Isso está no artigo terceiro, logo no início da nossa constituição: constituem objetivos fundamentos da República Federativa do Brasil, primeiro construir uma sociedade justa e solidária, segundo garantir o desenvolvimento nacional, terceiro erradicar a pobreza e a marginalização e reduzir as desigualdades sociais e regionais, e quarto promover o bem de todos, sem preconceito de origem, raça, sexo ou idade e quaisquer outras formas de discriminação. Esse é o roteiro de fazer a justiça mais perfeita possível no Brasil”, disse, insistindo que “nunca será a justiça perfeita, porque essa só a deus cabe”.

Apesar de desafios atuais como o ódio e a intolerância “que já não existiam desde a II Guerra Mundial”, o antigo presidente do Supremo daquele país aproveitou ainda esta edição das Conversas da Casa da Lusofonia, cuja abertura e encerramento estiveram a cargo do vice-reitor para as Relações Externas, João Nuno Calvão da Silva, para lembrar: “Na última década, nós estamos assistindo, infelizmente, à reintrodução no campo político e social dessas teorias e infelizmente com o uso das novas tecnologias, com o uso muitas vezes até de robôs, com o uso muitas vezes, inclusive, de anonimato, usando plataformas distantes da sua realidade, da sua realidade nacional para poder introduzir o caos”.

O balanço positivo do Supremo e o periodo de nojo para magistrados

Segundo o magistrado, o tribunal que presidiu até há um mês conseguiu, com pequenas alterações, aumentar a sua produtividade no período de pandemia. “Desde 2007 que foi criado um plenário virtual […] e no final de março com a decretação da pandemia pela OMS alterámos o nosso regimento interno e passámos a permitir que todo o tipo de processo pudesse passar a ser julgado no plenário virtual e isso ampliou muito a colegialidade, porque muitas questões que estavam em decisões individuais, passaram a plenário virtual. Em 2019 se julgou colegiadamente quase 18 mil processos, é a suprema corte que mais julga no mundo, e individualmente outros quase 100 mil processos. Com esta alteração, que garante todo o contraditório, o tribunal acabou aumentado a sua produtividade”.

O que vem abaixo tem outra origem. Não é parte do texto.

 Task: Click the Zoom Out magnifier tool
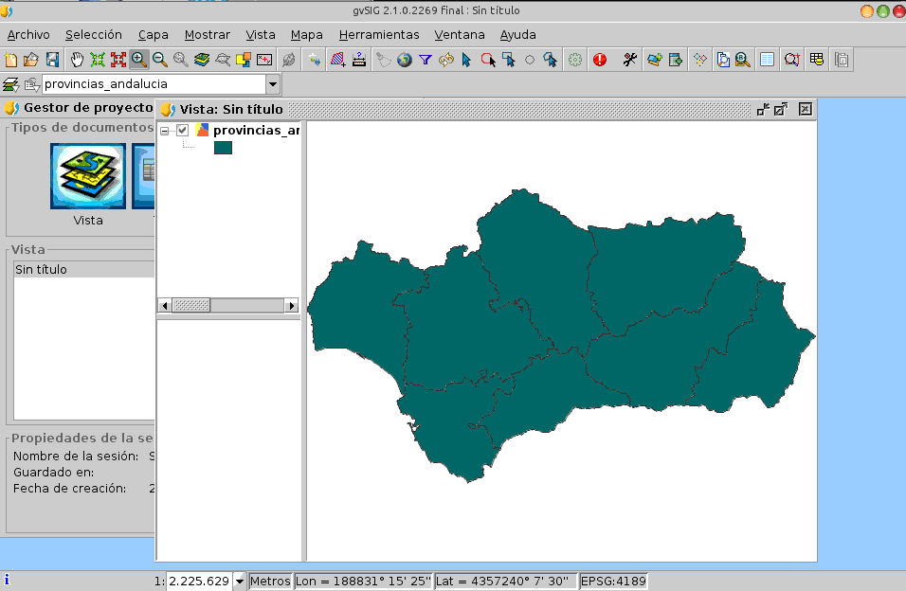(x=160, y=60)
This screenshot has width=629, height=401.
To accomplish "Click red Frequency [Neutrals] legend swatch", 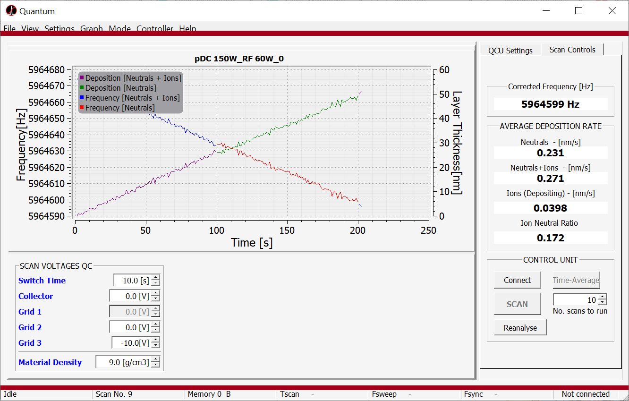I will pos(82,108).
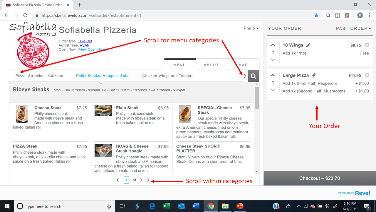Increase quantity of 10 Wings

273,45
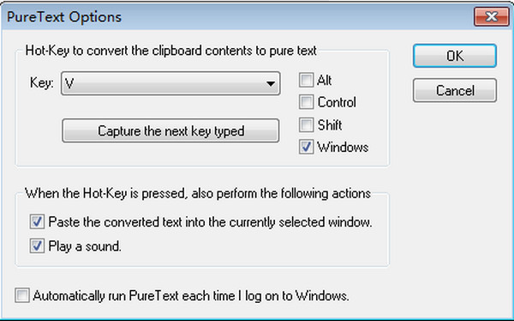Enable the Alt modifier checkbox
Image resolution: width=514 pixels, height=321 pixels.
[306, 80]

Dias Toffoli, que participou no evento por videoconferência, a partir de Brasília, falou, por fim, sobre as passagens da justiça para a política, algo que não deveria acontecer. Recorde-se que, apesar de nunca ter sido feita uma referência direta ao nome do ex-ministro da Justiça, Sérgio Moro foi o juiz que liderou a operação Lava Jato, tendo depois aceitado o convite de Jair Bolsonaro para ser ministro da Justiça, de onde saiu em discordância com o atual presidente, não se descartando para já uma candidatura do antigo juiz às próximas presidenciais.

Eu determinei várias ações de busca e apreensão a autoridades com foro com prerrogativa de função, já determinei várias quebras de sigilo. E nos casos em que atuo como juiz determino que todos agentes da Polícia Federal e promotores do Ministério Público assinem um termo de confidencialidade e que não deem entrevistas. Um coisa é você apurar, investigar e condenar, eu já condenei muita gente, já fui relator de várias condenações, no meu gabinete não ficam coisas paradas. Agora sem humilhação, sem execração”, disse, adiantando que “os exageros e abusos ocorridos” resultavam de práticas contrárias àquelas que defende.

“Fazia-se o início de uma investigação e depois dava-se uma entrevista coletiva a execrar. E outra coisa: várias dessas pessoas saíram e estão saindo para a política. Ou seja, estão deixando cargos na polícia, na magistratura, no Ministério Público para disputarem cargos na política. Por isso defendi recente que se crie uma lei de inabilitação para quem deixa a polícia e o Ministério Publico, porque você não pode crescer em cima da execração do outro”.